Google is releasing a new security patch after discovering a flaw that is already being exploited.
If you use Google Chrome on a computer, you should immediately update your browser, if it hasn’t already happened automatically. Indeed, recently, the Mountain View company released a new version of Chrome for Windows, Mac, and Linux that includes an important fix.
This fixes a security bug referenced as CVE-2022-3075 and reported by an anonymous researcher. Google says it has evidence that this bug is already being exploited by hackers, hence the urgency of the update that is being rolled out. If you are not up to date yet, here is a link to download Chrome.
Google does not yet provide details to protect its users
For the moment, the firm does not give details on this problem in order to make its exploitation more difficult.
“Access to bug details and links may be restricted until a majority of users are updated with a fix. We will also retain restrictions if the bug exists in a third-party library that other projects similarly depend on, but have not yet been fixed.
However, it specifies that the problem concerns the set of Mojo runtime libraries, a component that facilitates communication between browser processes. The version that fixes this issue is Chrome 105.0.5195.102.
Generally, Google Chrome updates automatically. But to make sure you’re already protected, you can check the browser version by going to the Chrome menu, then “Help”, then “About Google Chrome”.
If a newer version is available, the browser automatically searches and then automatically downloads this new version. Then all that remains is to install the update.
Sixth zero-day flaw since the beginning of the year
On August 30, Google had already released 24 security patches as part of the deployment of the stable version of Chrome 105. But that was not enough. Chrome 105 also included improvements to the way Chrome works, including improved Picture-in-picture functionality on Android, as well as improved web app behavior.
Otherwise, as noted by The Hacker News site, since the beginning of the year, this is the sixth time that Google has corrected a zero-day flaw.

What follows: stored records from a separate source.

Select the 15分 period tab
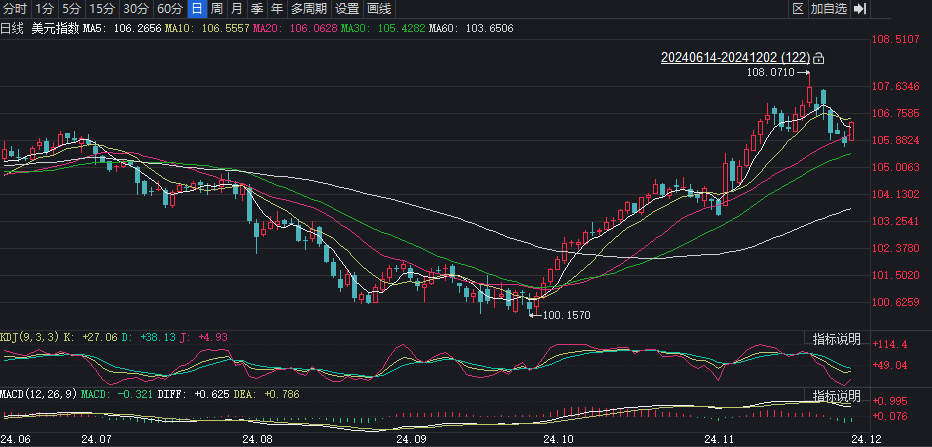This screenshot has height=447, width=932. point(102,9)
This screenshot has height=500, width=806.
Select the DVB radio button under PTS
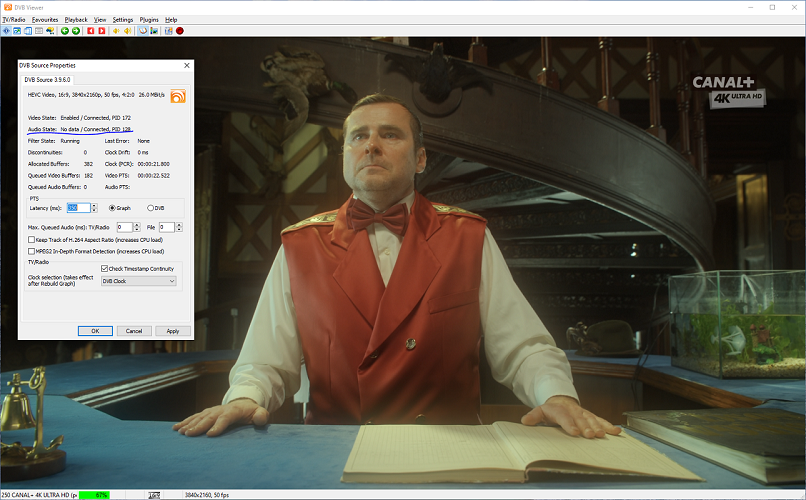click(x=150, y=208)
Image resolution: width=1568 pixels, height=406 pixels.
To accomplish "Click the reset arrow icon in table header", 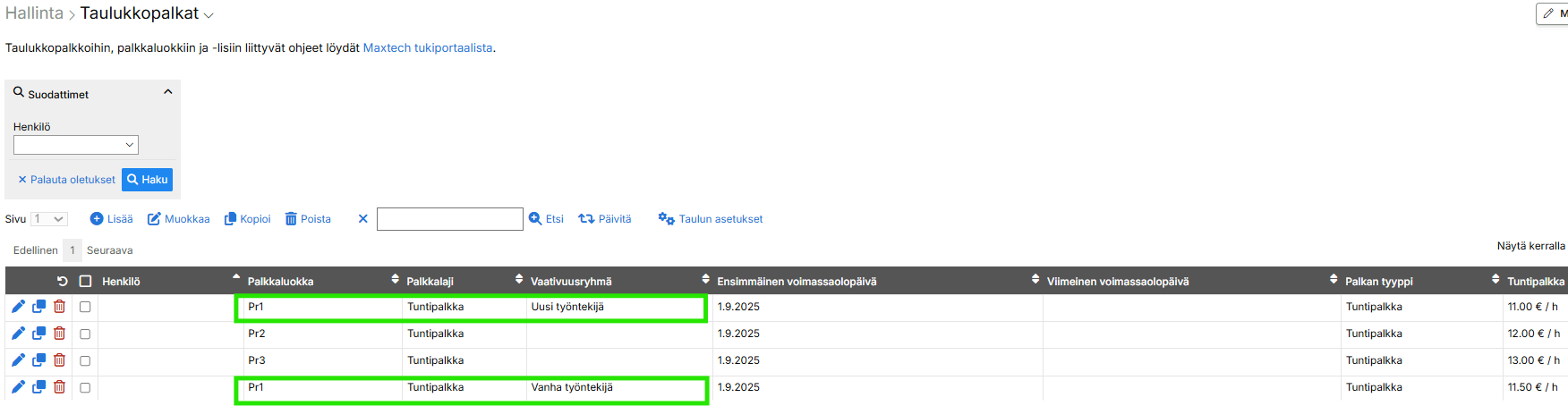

As our colleagues from 01net remind us, the last one dates back to August. Google Chrome had released security patches for eleven flaws, including one critical flaw already exploited in the wild. “This bug (CVE-2022-2856) is housed in the “Intent” module which allows actions to be programmed according to a certain context”, explained our colleagues.
In any case, all this reminds us of the importance of using supported and always up-to-date software, in order to be protected by the latest security patches. And if you’re really careful, you can also install antivirus software for extra protection against malware.